Supporting colonial waterbird breeding in the Lowbidgee Wetlands

Person in canoe on blue water in the Eulimbah Wetlands.

The Lowbidgee Wetlands are one of the most important colonial waterbird breeding areas in the Murray–Darling Basin. The Lowbidgee wetland systems often support nesting waterbird colonies in the tens of thousands. Nesting typically follows significant overbank flooding events. These breeding events have often been sustained with the application of water for the environment.

The 2020–21 season reset our understanding around the scale of waterbird breeding that can be initiated and sustained solely with the use of water for the environment.

Inundations of Yanga National Park, Gayini wetlands and the North Redbank wetland systems with water for the environment began in winter 2020.

Abundant foraging areas provided ideal conditions for waterbird rookeries to establish across 20 different sites. The largest site located within Yanga National Park contained an estimated 2600 nests, dominated by egrets, cormorants and herons.

Australasian bitterns and Australian little bitterns also bred in the abundant tall spike-rush swamp habitats of Yanga National Park.

To the east of Yanga in the Gayini wetland system, the Eulimbah Swamp rookery contained an estimated 18,600 nests, primarily straw necked ibis, glossy ibis and spoonbills.
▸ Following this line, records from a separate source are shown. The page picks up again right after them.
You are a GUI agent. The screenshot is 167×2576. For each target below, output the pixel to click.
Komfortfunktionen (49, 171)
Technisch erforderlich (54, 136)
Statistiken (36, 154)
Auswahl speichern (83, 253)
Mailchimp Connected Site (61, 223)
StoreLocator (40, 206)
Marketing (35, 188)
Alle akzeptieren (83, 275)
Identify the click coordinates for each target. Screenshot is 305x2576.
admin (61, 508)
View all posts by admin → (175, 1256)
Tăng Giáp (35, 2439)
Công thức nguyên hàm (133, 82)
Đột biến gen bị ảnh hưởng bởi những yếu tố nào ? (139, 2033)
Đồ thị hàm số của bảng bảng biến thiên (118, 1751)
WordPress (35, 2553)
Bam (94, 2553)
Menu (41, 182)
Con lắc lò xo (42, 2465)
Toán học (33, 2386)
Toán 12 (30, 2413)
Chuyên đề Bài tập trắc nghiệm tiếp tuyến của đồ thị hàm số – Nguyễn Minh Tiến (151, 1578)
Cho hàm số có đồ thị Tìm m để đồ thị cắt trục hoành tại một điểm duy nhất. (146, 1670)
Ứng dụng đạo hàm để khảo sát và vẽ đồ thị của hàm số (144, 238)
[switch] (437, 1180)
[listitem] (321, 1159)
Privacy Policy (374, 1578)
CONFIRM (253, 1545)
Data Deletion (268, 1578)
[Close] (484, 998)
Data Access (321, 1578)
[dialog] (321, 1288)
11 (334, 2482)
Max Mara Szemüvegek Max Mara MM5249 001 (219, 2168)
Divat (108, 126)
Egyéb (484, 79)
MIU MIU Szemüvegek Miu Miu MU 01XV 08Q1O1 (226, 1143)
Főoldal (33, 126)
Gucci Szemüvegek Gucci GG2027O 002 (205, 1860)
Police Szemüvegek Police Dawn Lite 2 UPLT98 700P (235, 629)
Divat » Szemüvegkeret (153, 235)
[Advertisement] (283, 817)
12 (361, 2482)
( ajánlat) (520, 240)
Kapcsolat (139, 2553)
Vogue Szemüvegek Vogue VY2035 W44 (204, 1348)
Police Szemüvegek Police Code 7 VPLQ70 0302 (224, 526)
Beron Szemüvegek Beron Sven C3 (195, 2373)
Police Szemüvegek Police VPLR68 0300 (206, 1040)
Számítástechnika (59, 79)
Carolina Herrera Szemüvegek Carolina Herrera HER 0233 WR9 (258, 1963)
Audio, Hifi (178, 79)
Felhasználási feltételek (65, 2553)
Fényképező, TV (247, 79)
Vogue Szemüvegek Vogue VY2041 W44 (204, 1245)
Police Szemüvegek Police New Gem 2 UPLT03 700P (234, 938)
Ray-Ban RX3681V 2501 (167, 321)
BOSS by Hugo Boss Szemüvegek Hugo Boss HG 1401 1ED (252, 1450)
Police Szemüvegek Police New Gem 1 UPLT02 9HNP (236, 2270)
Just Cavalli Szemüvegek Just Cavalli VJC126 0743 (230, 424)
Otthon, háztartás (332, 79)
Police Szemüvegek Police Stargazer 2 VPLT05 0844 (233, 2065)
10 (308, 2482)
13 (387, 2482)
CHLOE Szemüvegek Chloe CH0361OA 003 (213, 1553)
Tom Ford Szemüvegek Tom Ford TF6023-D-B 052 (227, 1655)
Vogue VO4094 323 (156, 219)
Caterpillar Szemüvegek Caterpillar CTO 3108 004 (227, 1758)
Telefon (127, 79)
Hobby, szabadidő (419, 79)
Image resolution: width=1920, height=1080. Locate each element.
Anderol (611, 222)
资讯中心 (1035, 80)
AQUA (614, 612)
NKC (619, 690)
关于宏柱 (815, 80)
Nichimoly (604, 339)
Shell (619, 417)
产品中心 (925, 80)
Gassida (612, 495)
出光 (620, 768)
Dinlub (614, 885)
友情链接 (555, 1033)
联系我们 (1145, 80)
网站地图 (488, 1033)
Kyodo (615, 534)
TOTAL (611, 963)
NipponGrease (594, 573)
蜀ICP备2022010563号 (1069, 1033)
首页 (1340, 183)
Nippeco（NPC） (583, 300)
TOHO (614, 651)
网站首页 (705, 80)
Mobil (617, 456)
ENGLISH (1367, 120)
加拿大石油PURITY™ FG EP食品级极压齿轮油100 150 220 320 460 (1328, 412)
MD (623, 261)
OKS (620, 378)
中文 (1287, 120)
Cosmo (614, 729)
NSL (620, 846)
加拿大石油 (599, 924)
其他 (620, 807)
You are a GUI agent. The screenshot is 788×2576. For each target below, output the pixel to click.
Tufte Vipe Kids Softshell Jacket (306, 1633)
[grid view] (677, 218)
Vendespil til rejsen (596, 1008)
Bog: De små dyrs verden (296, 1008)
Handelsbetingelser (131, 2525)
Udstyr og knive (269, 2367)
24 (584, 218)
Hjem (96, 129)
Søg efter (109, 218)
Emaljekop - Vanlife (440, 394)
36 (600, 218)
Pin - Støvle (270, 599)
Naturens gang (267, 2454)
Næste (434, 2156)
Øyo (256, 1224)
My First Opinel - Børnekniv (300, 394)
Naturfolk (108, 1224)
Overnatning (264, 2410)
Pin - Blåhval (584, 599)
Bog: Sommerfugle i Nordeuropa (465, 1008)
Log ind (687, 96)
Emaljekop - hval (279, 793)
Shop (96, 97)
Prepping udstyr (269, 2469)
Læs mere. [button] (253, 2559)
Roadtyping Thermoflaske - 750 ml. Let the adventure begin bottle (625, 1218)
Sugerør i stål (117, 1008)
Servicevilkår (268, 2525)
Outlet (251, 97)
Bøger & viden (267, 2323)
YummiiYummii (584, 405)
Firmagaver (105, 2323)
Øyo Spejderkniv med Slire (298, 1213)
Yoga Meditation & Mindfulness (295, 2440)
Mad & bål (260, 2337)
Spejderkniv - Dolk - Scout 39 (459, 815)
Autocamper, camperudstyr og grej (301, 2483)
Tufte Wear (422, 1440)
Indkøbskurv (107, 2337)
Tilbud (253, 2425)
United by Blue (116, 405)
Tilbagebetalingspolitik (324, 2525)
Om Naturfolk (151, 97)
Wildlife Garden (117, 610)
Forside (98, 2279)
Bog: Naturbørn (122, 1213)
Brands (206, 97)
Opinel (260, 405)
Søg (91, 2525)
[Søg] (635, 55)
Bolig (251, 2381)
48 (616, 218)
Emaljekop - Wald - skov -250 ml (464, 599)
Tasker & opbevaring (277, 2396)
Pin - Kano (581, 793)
This scale of nesting was the largest ever documented in the Murray–Darling Basin, where water for the environment alone has firstly initiated and then sustained a successful breeding event.

By the time all the waterbirds had fledged and water levels were allowed to decline, over 40,000 hectares of wetlands had been inundated using just under 400,000 megalitres of water for the environment.

Water for the event was provided by the Department of Planning, Industry and Environment (the Department) and the Commonwealth Environmental Water Holder.

The environmental water delivery in Gayini was managed by the landowners the Nari Nari Tribal council in close consultation with Department staff and with the oversight of a multi-agency technical advisory group.